Managed Services Model Gains Traction

03.20.2013
Terry Flanagan

The complexity of technology, as well as increasing compliance and regulatory requirements and costs, has led financial services firms to explore a managed services/outsourcing model.

IPC Systems has launched managed IT services for the financial services market. IPC created a dedicated new business unit, IPC Managed Services, to develop and grow the new offering, which allows customers to outsource the day-to-day management of all or part of their trading communications infrastructure.
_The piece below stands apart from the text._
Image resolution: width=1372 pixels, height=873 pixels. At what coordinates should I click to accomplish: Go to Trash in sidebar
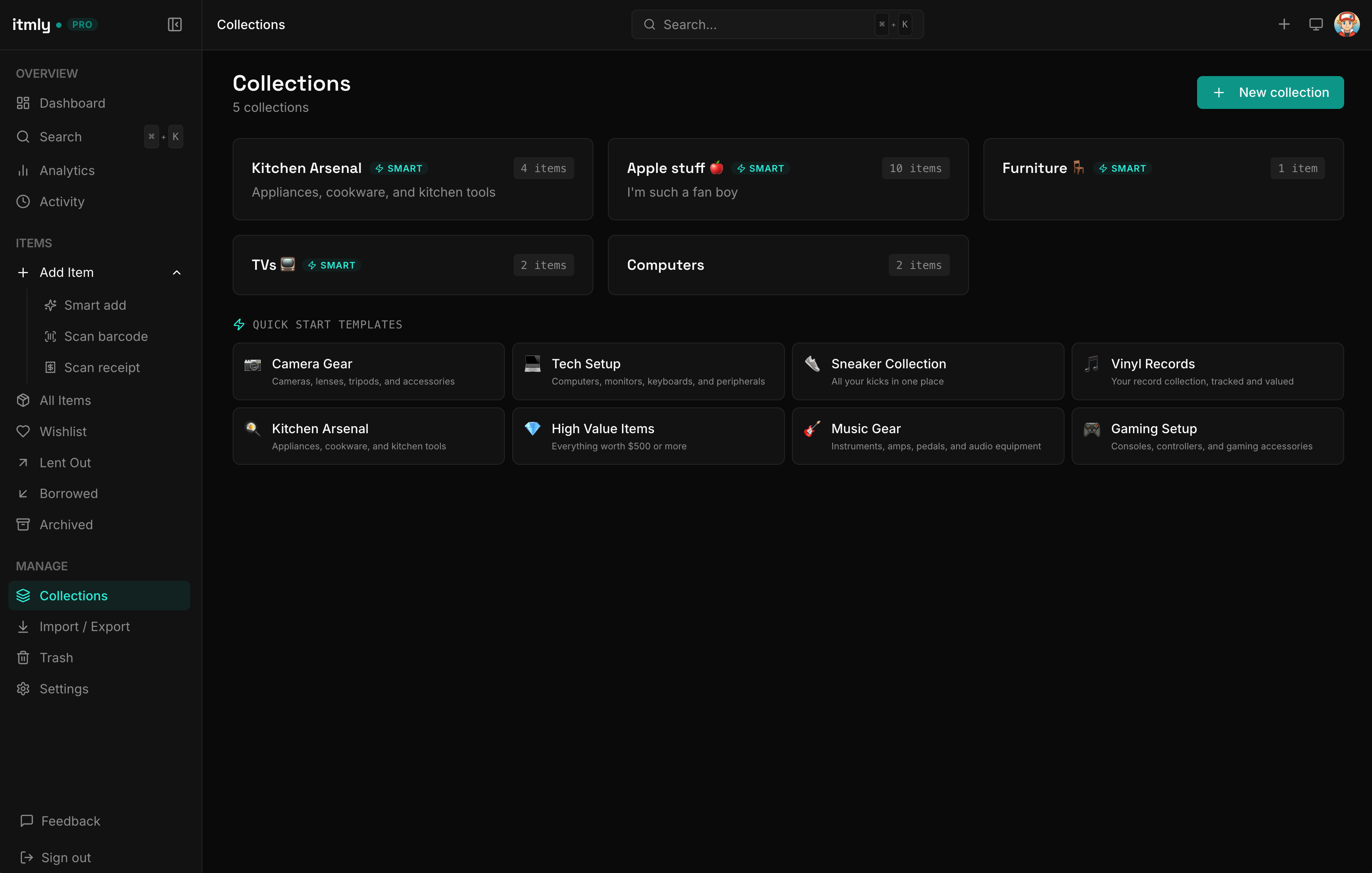click(56, 658)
“Several of our customers have become disenchanted with their existing managed service providers, and also are looking to consolidate the number of providers they use,” said Marianne Leitch, senior vice president of IPC Managed Services. “We provide technology for trading systems, so we have a lot of infrastructure to extend our services. For IPC, this is a natural evolution. Customers are looking for partnerships to manage the complexities of the trading floor.”

Hosted platforms, which range across cloud-based models including software-as-a-service (SaaS), platform-as-a-service (PaaS) and infrastructure-as-a-service (IaaS), offer improved reliability, availability, scalability and security, in addition to cost savings.
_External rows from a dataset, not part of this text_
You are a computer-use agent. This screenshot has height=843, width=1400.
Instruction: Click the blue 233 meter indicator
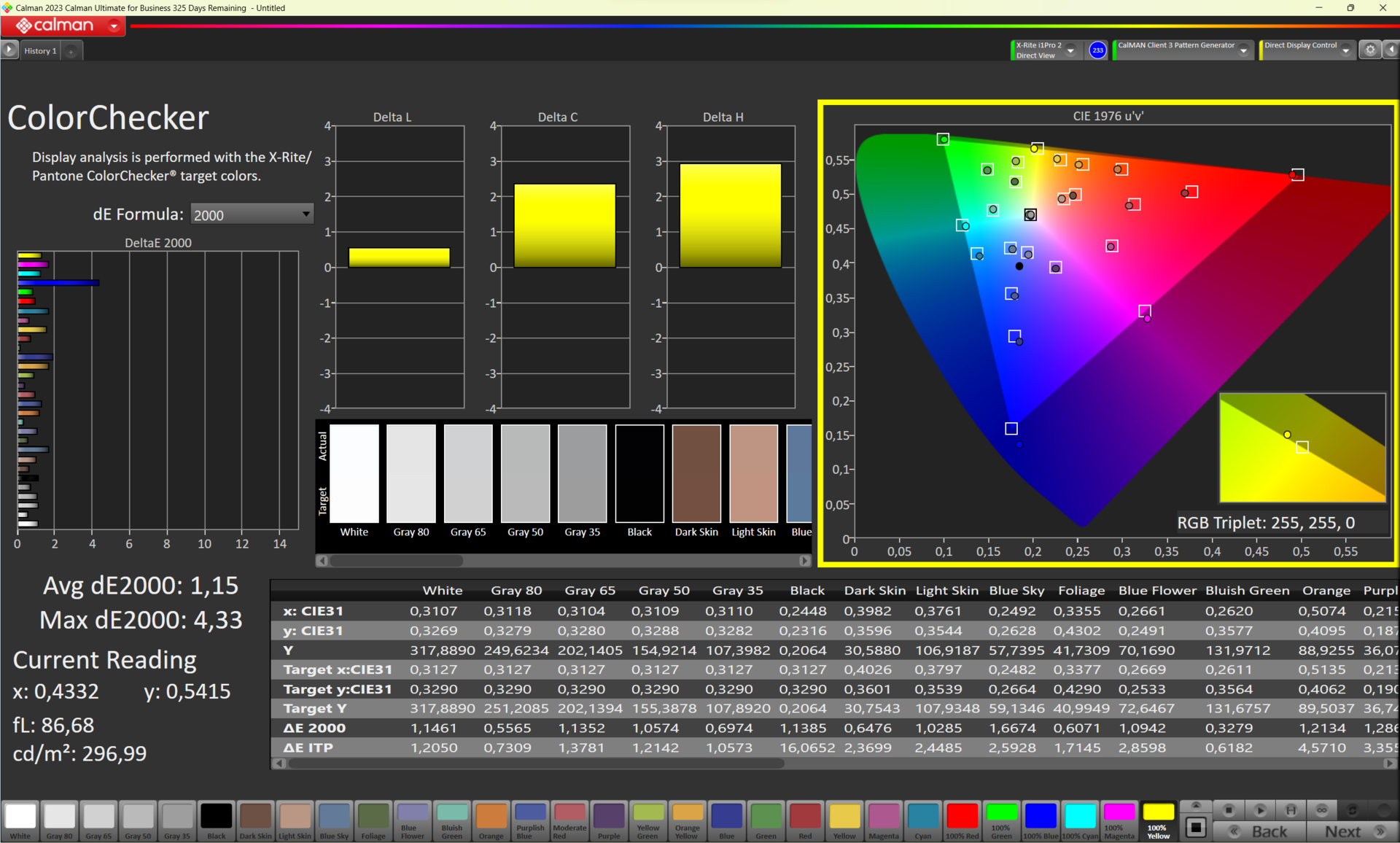pos(1097,50)
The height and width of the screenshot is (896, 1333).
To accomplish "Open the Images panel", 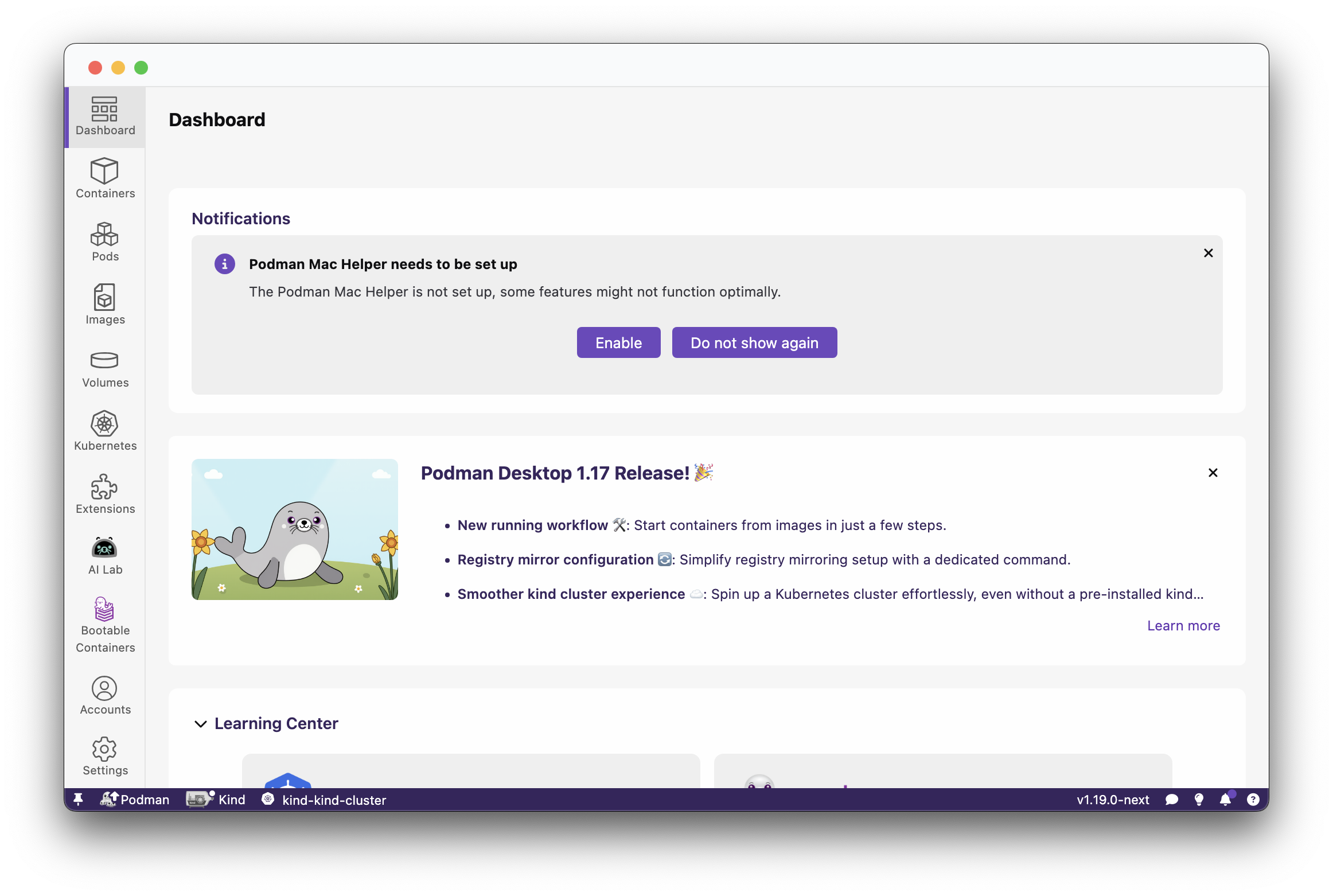I will 104,305.
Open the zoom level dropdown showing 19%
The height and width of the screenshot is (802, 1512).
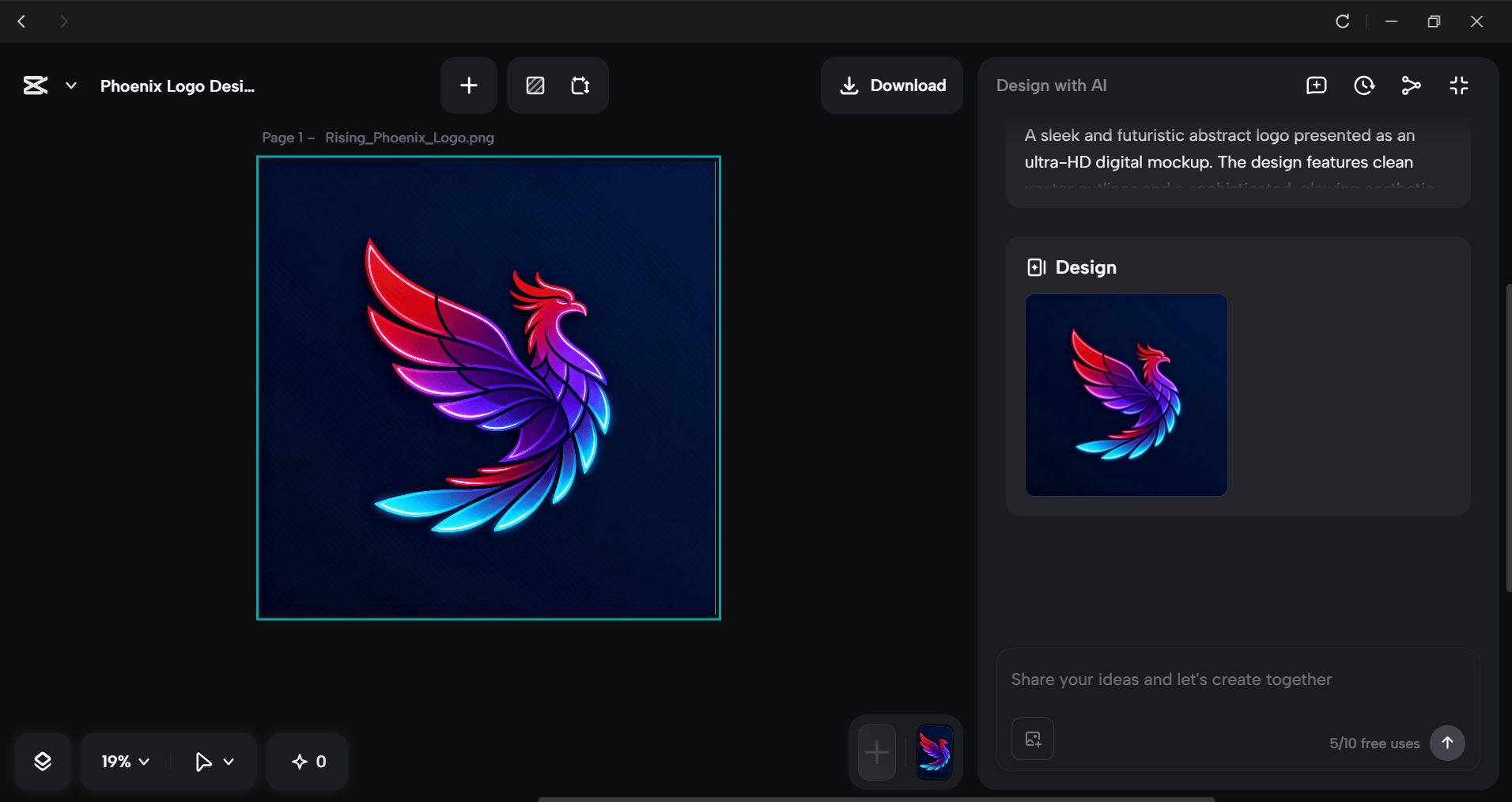[122, 762]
Leitch, who has been with IPC for ten years, had since 2009 been responsible for IPC’s trading systems operations, network services operations and customer service.

Prior to 2009, Leitch was general manager of network services, where her responsibilities included IPC’s Network Services business including network engineering, network operations, global sales and marketing and product management. Before joining IPC in 2000, Leitch spent 20 years with Timeplex, a network equipment company servicing the financial community.
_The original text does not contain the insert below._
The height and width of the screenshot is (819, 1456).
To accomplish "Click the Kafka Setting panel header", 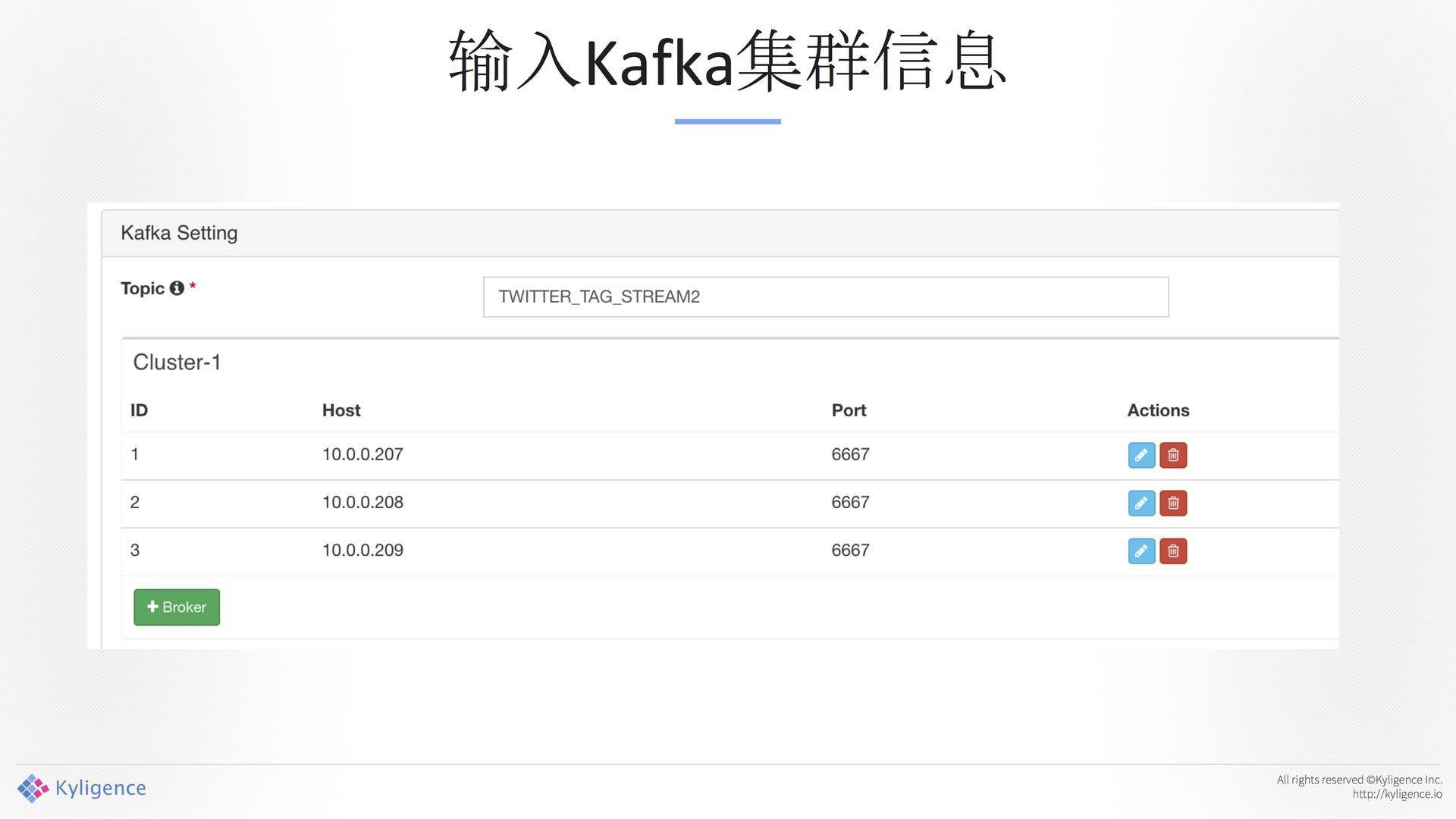I will tap(179, 233).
“The incentive for the financial industry to embrace managed services has never been greater,” Dushyant Shahrawat, senior research director at CEB TowerGroup said in a statement.

Managed services spending will double from $9.4 billion in 2013 to $18.6 billion by 2015, according to CEB TowerGroup.

“Demand for these services will grow faster than for BPO, KPO and other forms of outsourcing,” said Shahrawat. “Capital markets firms will migrate to a Managed Services model driven by cost pressures, renewed focus on core competency, and to remain competitive in areas like securities trading.”

IPC will offer managed services covering system and network monitoring and management, third-party vendor management, data protection, application support and compliance management.
“From the discussions we’ve had with clients, it’s evident that they want to be able to do more with fewer vendors,” said Stephen Crowe, vice president of business development for IPC Managed Services.

Over the past decade, Jersey City, N.J.-based IPC has expanded its offerings from primarily trading turrets—specialized telephone-keypad systems—to a broad array of software, communications devices, and network services. IPC has more than 153,000 turret/dealerboard systems operating on 2,400 trading desks or floors worldwide.

The evolution culminated with the 2011 launch of Unigy, which aims to unify the vital components of the trading desk such as risk management, research, and trading itself, which historically existed in silos.